Bupati Banggai terpilih Ir. Amirudin dalam beberapa kesempatan kerap melontarkan istilah ‘Saya bukan pendedam tapi pengingat yang baik’ dan peribahasa itu kini seolah menjadi momok bagi pegawai yang tidak netral semasa Pilkada berlangsung.
Tapi pada catatan perdana dalam rubrik ‘kupas tipis’ kali ini hanya mengangkat latar belakang dari keyakinan jika petahana Amirudin Tamoreka - Furqanuddin Masulili (ATFM) begitu dipercaya akan terjegal dan kalah pada Pilkada Banggai 2024.
Hal paling menarik dari Pilkada 2024/2025, yakni naiknya angka presepsi yang irasional dalam membaca peta peluang menang kalah masing-masing kandidat. Dimana banyak orang lebih mengandalkan delusi (waham) ketimbang sesuatu yang akademis.

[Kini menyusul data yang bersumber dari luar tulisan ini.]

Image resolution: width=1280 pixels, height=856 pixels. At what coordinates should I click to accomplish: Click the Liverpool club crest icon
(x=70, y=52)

Secara menohok, beberapa ASN yang berhasil ditemui Tim Kupas Tipis mereka sebelumnya menyebut misi 2 periode oleh petahana adalah mission impossible.

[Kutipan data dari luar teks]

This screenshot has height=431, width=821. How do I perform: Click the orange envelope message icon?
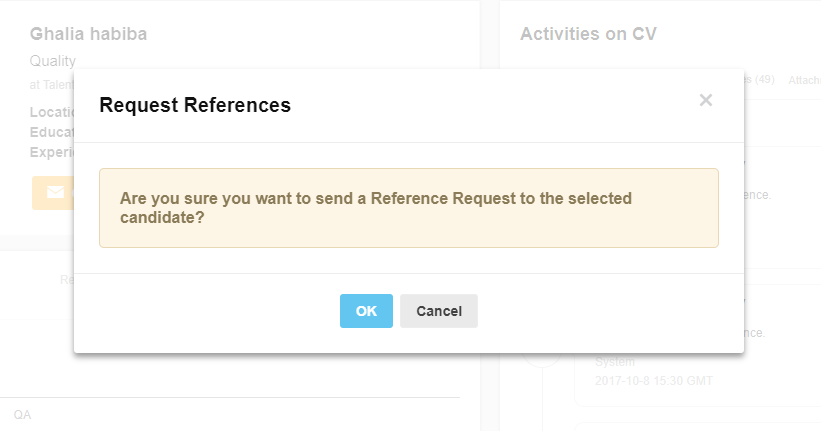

“Mustahil pak Amir (Amirudin-red) bisa menang, tidak ada sejarah bupati dua periode di Banggai ini,” kata Hasan yang merupakan pegawai dengan golongan aselon, Kamis (14/5).
Hasan bukan nama sebenarnya, sumber -- hasan yang meminta agar namanya disamarkan termasuk tempat berkantor membeberkan alasan demi alasan. Sehingga kemudian, Hasan memilih dan ikut berpartisipasi mendorong sanak keluarga untuk mencoblos paslon yang bukan mantan bupati.
“Pak Herwin dan pak AT, sudah pernah jadi bupati. Daripada suara jadi mitos maka kita sudah yakin pasangan Bu Anti – Obama yang akan menang,” akku Hasan.
Tidak hanya dirinya, sumber yang lain juga memberikan pandangan yang sama. Sumber anonim lainnya menjelaskan padangan politiknya, ”Saya dan teman-teman kantor sering mendiskusikan pilkada. Dengan melihat kampanye massif Anti-Bali baik dimedsos kami separuh percaya bahwa petahana bisa kalah. Tapi keyakinan kami jadi kuat ketika belum ada sejarah pemimpin 2 periode jikapun ad aitu hanya mitos. Ya mitos anggapan kebanyakan,” ungkap sumber, Jumat (15/5).
Dari ungkapan ‘mitos’ yang sebenarnya mengandung penafsiran tentang asal-usul serta mengandung arti sesuatu yang hanya bisa diungkap secara gaib, maka pada Pilkada Banggai istilah mitos telah memberikan penafsiran sendiri jika kepempinan dua periode adalah sesuatu yang gaib atau tak nyata.
Merasa ATFM mustahil terpilih Kembali, maka kemenangan jumlah suara pada pasangan ini juga dianggap seolah tak masuk akal. Kepada beberapa sumber lainnya, mereka-pun memiliki alasan yang sama seperti halnya Hasan dan sumber anonim lainnya.
“Jadi memang ini so tidak realistis, kenapa juga kami terlalu percaya dengan mitos-mitos itu. Yah, ada yang salah seolah kita-kita ini telah mendaulati Tuhan,” ujar rekan sumber sebelumnya. “Dari kejadian itu akhirnya kita yang semula netral akhirnya ikut-ikut pada ruang yang sebenarnya tidak dibolehkan oleh negara,” tutupnya.